1. Make it callable by ANYONE (not just admin)
2. Give callers a REASON (profit, reward, their own interest)
3. Make the incentive SUFFICIENT to cover gas + profit

Always ask: “Who calls this function? Why would they pay gas?”

If you cannot answer this, your function will not get called.

Monad note: Gas on Monad is cheap due to parallel execution throughput, but the incentive principle still applies. Gas is charged on gas_limit, not usage — so set limits carefully.

Examples of Proper Incentive Design

// LIQUIDATIONS: Caller gets bonus collateral
function liquidate(address user) external {
    require(getHealthFactor(user) < 1e18, "Healthy");
    uint256 bonus = collateral * 5 / 100; // 5% bonus
    collateralToken.transfer(msg.sender, collateral + bonus);
}

// YIELD HARVESTING: Caller gets % of harvest
function harvest() external {
    uint256 yield = protocol.claimRewards();
    uint256 callerReward = yield / 100; // 1%
    token.transfer(msg.sender, callerReward);
}

// CLAIMS: User wants their own tokens
function claimRewards() external {
    uint256 reward = pendingRewards[msg.sender];
    pendingRewards[msg.sender] = 0;
    token.transfer(msg.sender, reward);
}

Critical Gotchas (Memorize These)

1. Token Decimals Vary

USDC = 6 decimals, not 18!

// BAD: Assumes 18 decimals - transfers 1 TRILLION USDC!
uint256 oneToken = 1e18;

// GOOD: Check decimals
uint256 oneToken = 10 ** token.decimals();

Common decimals:

• USDC, USDT: 6 decimals
• WBTC: 8 decimals
• Most tokens (DAI, WMON): 18 decimals
• MON (native): 18 decimals

2. ERC-20 Approve Pattern Required

Contracts cannot pull tokens directly. Two-step process:

// Step 1: User approves
token.approve(spenderContract, amount);

// Step 2: Contract pulls tokens
token.transferFrom(user, address(this), amount);

Never use infinite approvals:

// DANGEROUS
token.approve(spender, type(uint256).max);

// SAFE
token.approve(spender, exactAmount);

3. No Floating Point in Solidity

Use basis points (1 bp = 0.01%):

// BAD: This equals 0
uint256 fivePercent = 5 / 100;

// GOOD: Basis points
uint256 FEE_BPS = 500; // 5% = 500 basis points
uint256 fee = (amount * FEE_BPS) / 10000;

4. Reentrancy Attacks

External calls can call back into your contract:

// SAFE: Checks-Effects-Interactions pattern
function withdraw() external nonReentrant {
    uint256 bal = balances[msg.sender];
    balances[msg.sender] = 0; // Effect BEFORE interaction
    (bool success,) = msg.sender.call{value: bal}("");
    require(success);
}

Always use OpenZeppelin’s ReentrancyGuard. Reentrancy is still possible on Monad despite parallel execution — parallel execution produces the same results as sequential.

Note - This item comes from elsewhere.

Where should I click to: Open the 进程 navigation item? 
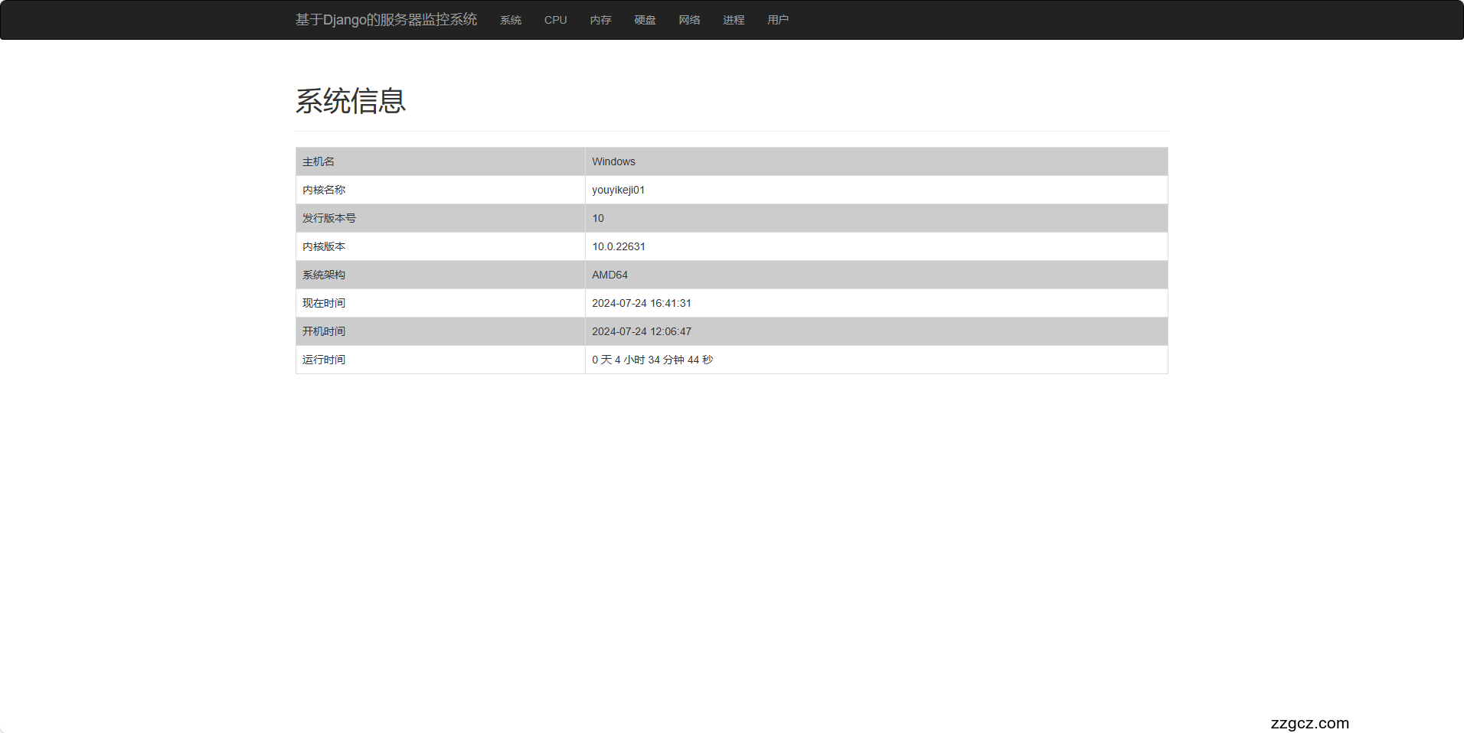734,20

5. Never Use DEX Spot Prices as Oracles

Flash loans can manipulate spot prices instantly:

// SAFE: Use Chainlink or Pyth
function getPrice() internal view returns (uint256) {
    (, int256 price,, uint256 updatedAt,) = priceFeed.latestRoundData();
    require(block.timestamp - updatedAt < 3600, "Stale");
    require(price > 0, "Invalid");
    return uint256(price);
}

On Monad, use Chainlink or Pyth for oracle feeds.

6. Vault Inflation Attack

First depositor can steal funds via share manipulation:

// Mitigation: Virtual offset
function convertToShares(uint256 assets) public view returns (uint256) {
    return assets.mulDiv(totalSupply() + 1e3, totalAssets() + 1);
}

7. Use SafeERC20

Some tokens (USDT) don’t return bool on transfer:

import "@openzeppelin/contracts/token/ERC20/utils/SafeERC20.sol";
using SafeERC20 for IERC20;

token.safeTransfer(to, amount); // Handles non-standard tokens

8. Monad-Specific Gotchas

Gas limit billing: Monad charges gas on gas_limit, NOT actual gas used. Over-estimating gas wastes real MON. Always benchmark and set tight gas limits in production.

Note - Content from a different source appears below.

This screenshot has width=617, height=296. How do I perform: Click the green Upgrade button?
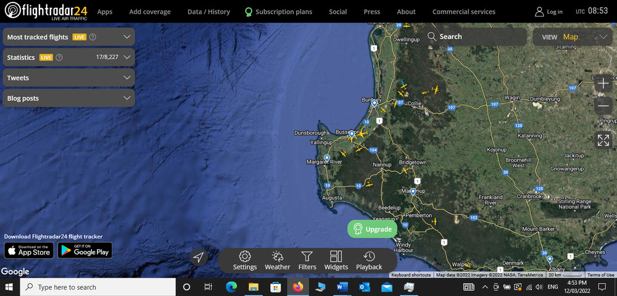coord(372,229)
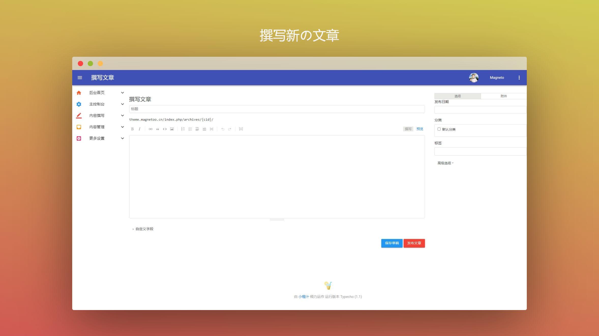Insert an image using the picture icon
599x336 pixels.
click(172, 129)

No EIP-1559: Always use --legacy flag. Type 2 transactions will be rejected.

No blob txs: EIP-4844 type 3 transactions are not supported.

No global mempool: Transactions go directly to the block producer. MEV strategies that rely on mempool monitoring do not work the same way.

Parallel execution safety: Monad’s parallel execution is deterministic — it produces the same results as sequential execution. Your contracts do NOT need special handling for parallelism. Standard Solidity patterns work as-is.

Historical state: Full nodes do not serve historical state. Do not rely on eth_call at past block numbers.

128KB contract limit: Monad allows contracts up to 128KB (vs Ethereum’s 24.5KB). This is generous but not infinite — still optimize if approaching the limit.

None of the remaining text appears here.